Third, why a bush? In 1300 BC, or even 600 BC, when the story was finally written down, where was fire going to come from? Everyone knew, from common sense, that in order to have a fire, you had to have a combustible source – after all, fire didn’t just come up out of the ground – did it? So why did Joseph Smith refer to a burning bush in 1830? By then the term “burning bush” was likely a metaphor. We certainly use the term as such today – for some sort of revelatory experience. What if there was no bush? What if the fire, inexplicitly, was coming right up out of the ground? Zoroastrians have been viewing fire as a medium to speak to God for over 3,000 years, and the flames in Azerbaijan have been burning for at least that long. Where else in the Middle East are there sources of natural gas?

Lastly, was it critical to the story of Moses and the Burning Bush that there was a bush? Wouldn’t the story still be just as important without the bush, or a fiery angel? The bottom line is that the fire captured Moses attention – as it would anyone’s – if there was a fire that was not extinguished, especially with no apparent source of fuel that was being consumed. “And when the Lord saw that he turned aside to see, God called unto him out of the midst of the bush, and said, Moses, Moses. And he said, Here am I.” So God said to Moses, “Now that I have your attention, I have a mission for you.” The bush is not critical to this message.

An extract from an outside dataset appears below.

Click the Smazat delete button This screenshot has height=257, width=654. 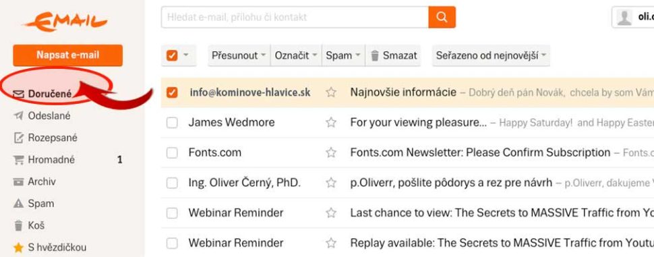pos(393,55)
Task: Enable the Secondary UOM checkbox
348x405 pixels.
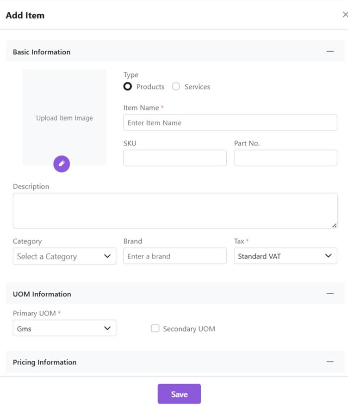Action: pyautogui.click(x=155, y=328)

The fact that today we understand how fire can come right up out of the ground does not detract from the story of Moses and the Burning Bush. In fact, such understanding, as explained in Doctrine and Covenants 88, actually strengthens the story. I have seen such fire myself, at Yanar Dagh, the “burning mountain.” Such phenomena have been going on, uninterrupted, for at least 3,000 to 4,000 years in the Middle East. What I found interesting about my visit to Yanar Dagh in 2009 was that no one seemed to be kneeling by the fire waiting for the word of God to come to them. Rather they were kneeling before the fire roasting hot dogs.